# REQUIRED WORK
Rewrite the data from the line with "Tap the 290 tick label on the colorbar" up to and including the line with "pos(848,550)", changing "colorbar" to "color scale" and leaving everything else untouched. Return only those lines.

# ITEMS
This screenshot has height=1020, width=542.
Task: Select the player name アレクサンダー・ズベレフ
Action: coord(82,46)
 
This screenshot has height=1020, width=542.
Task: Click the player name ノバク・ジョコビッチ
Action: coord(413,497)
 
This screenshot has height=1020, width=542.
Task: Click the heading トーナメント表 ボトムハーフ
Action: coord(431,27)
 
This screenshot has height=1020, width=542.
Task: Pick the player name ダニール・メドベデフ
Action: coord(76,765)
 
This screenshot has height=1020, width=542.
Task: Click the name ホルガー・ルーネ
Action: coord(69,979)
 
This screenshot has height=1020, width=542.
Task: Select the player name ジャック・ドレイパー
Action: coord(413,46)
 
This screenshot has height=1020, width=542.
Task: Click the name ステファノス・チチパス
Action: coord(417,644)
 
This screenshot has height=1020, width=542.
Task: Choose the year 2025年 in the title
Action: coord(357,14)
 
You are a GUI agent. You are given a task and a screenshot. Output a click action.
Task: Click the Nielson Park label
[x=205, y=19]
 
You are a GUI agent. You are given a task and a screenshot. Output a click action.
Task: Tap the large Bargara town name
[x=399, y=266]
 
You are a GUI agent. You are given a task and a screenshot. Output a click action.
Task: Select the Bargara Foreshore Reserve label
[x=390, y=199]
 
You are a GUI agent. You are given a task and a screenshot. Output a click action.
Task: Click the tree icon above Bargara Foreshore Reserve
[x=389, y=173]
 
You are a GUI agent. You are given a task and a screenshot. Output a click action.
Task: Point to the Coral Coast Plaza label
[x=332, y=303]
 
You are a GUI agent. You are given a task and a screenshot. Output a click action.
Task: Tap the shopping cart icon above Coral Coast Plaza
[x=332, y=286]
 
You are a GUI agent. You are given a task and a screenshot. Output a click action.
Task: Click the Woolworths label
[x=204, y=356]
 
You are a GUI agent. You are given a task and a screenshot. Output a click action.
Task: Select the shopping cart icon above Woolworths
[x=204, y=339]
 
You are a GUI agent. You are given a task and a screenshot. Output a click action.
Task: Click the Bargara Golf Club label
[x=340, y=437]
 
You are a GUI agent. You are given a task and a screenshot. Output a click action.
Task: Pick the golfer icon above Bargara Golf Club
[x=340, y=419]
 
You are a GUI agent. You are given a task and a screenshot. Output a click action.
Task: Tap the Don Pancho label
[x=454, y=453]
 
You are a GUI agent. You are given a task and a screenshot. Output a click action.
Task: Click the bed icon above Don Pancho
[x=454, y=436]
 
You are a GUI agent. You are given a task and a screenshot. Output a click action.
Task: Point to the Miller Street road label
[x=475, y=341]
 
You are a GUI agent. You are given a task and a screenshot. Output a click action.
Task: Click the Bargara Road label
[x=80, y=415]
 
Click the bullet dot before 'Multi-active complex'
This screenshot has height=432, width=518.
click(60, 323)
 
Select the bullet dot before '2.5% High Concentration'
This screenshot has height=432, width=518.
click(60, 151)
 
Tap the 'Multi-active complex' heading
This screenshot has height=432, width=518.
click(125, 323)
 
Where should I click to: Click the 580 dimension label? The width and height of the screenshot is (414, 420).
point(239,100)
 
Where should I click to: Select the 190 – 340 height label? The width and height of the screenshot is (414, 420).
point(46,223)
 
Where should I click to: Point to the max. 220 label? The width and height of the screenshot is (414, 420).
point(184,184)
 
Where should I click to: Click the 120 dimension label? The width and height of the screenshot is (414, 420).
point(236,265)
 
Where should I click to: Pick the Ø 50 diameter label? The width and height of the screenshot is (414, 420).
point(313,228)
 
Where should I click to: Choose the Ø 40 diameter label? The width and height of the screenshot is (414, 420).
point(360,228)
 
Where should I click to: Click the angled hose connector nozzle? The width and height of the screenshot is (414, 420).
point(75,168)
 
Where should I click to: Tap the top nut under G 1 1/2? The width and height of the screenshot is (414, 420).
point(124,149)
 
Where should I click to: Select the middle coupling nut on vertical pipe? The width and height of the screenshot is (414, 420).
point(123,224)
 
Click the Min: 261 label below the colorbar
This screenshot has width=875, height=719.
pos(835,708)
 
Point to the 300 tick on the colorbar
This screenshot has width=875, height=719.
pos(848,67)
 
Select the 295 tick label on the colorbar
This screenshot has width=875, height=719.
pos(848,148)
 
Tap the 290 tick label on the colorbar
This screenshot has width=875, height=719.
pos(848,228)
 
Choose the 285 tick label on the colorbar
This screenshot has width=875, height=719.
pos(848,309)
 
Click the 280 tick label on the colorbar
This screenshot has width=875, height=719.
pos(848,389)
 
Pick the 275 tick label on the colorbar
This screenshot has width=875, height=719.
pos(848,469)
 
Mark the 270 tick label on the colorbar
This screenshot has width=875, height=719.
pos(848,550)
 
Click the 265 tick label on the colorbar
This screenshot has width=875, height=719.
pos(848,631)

# FULL SOLUTION
Tap the 290 tick label on the color scale
This screenshot has width=875, height=719.
pos(848,228)
 
Choose the 285 tick label on the color scale
This screenshot has width=875, height=719.
pos(848,309)
 
Click the 280 tick label on the color scale
This screenshot has width=875, height=719.
pos(848,389)
 
Pick the 275 tick label on the color scale
This screenshot has width=875, height=719.
pos(848,469)
 
Mark the 270 tick label on the color scale
This screenshot has width=875, height=719.
pos(848,550)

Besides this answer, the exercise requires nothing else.